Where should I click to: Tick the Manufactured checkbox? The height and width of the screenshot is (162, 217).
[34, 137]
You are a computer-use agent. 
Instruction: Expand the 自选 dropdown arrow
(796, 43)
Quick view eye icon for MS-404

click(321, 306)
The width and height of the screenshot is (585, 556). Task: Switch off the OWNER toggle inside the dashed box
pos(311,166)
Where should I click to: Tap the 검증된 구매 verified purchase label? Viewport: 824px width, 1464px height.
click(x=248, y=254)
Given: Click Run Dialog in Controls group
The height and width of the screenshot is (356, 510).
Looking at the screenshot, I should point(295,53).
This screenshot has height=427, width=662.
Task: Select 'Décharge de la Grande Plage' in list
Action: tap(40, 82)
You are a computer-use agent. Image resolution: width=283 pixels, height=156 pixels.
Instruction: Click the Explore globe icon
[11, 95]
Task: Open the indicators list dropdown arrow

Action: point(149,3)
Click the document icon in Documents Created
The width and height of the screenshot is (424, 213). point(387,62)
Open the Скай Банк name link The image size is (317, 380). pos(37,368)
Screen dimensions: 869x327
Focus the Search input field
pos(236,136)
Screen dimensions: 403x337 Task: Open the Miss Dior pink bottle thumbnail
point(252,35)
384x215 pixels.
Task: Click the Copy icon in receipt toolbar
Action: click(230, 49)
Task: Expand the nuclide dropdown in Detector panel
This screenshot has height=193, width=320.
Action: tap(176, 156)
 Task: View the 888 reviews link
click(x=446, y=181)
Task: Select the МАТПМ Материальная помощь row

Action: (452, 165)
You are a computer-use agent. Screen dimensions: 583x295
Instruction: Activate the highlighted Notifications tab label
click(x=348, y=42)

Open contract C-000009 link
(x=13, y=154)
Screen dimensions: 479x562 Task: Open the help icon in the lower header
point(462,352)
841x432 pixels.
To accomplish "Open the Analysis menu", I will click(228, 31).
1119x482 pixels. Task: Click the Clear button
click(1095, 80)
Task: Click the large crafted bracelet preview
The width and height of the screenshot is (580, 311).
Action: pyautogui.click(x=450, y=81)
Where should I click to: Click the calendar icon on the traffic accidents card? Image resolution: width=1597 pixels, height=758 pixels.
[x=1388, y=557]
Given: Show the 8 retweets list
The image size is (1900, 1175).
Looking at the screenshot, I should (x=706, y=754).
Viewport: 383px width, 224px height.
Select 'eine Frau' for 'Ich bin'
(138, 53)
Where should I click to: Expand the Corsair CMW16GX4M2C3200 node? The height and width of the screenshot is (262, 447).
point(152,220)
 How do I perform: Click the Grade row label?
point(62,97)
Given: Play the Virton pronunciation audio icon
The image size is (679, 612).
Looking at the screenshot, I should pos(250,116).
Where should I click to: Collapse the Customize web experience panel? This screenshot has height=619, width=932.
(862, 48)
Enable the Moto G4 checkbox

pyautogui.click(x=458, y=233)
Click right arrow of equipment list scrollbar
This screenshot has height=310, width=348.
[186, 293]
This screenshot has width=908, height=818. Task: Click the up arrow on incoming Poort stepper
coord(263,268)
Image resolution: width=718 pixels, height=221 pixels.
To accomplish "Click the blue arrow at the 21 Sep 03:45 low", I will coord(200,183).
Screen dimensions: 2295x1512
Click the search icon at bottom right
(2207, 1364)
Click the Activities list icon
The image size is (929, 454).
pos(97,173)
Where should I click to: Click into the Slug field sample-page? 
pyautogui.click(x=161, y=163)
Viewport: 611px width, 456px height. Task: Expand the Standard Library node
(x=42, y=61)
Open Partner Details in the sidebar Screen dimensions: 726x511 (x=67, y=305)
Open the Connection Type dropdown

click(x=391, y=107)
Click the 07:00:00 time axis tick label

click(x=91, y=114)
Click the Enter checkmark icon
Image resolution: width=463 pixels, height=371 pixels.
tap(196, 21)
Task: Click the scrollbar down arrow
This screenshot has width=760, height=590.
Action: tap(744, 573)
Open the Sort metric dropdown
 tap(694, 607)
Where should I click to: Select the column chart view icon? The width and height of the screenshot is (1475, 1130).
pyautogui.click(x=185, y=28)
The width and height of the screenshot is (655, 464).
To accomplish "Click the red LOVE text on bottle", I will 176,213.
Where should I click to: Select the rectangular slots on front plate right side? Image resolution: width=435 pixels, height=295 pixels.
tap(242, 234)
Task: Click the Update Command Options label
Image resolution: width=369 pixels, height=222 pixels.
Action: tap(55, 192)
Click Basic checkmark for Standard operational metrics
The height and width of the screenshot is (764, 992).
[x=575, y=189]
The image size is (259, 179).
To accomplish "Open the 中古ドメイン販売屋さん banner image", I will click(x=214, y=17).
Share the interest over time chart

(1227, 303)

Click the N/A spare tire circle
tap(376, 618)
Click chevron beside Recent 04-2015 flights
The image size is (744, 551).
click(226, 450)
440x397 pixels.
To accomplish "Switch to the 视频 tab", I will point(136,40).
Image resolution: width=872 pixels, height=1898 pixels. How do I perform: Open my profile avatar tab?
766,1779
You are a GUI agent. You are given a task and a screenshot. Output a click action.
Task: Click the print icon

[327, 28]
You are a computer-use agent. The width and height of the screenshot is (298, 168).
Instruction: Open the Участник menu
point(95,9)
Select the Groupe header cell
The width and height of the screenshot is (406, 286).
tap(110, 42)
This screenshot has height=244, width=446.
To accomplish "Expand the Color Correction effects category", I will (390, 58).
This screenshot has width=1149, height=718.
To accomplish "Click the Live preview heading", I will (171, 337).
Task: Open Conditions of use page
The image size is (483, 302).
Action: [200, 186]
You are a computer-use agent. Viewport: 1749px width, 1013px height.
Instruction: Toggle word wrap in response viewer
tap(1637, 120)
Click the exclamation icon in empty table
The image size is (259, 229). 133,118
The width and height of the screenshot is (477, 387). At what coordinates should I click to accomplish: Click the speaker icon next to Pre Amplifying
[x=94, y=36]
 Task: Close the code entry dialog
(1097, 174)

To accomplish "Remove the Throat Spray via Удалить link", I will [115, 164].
# # # # #
- What this task involves -
Using the listing, filter for "preview" and return the matching lines.

- Answer section -
Task: Click the large crafted bracelet preview
To accomplish "Click the Live preview heading", I will (171, 337).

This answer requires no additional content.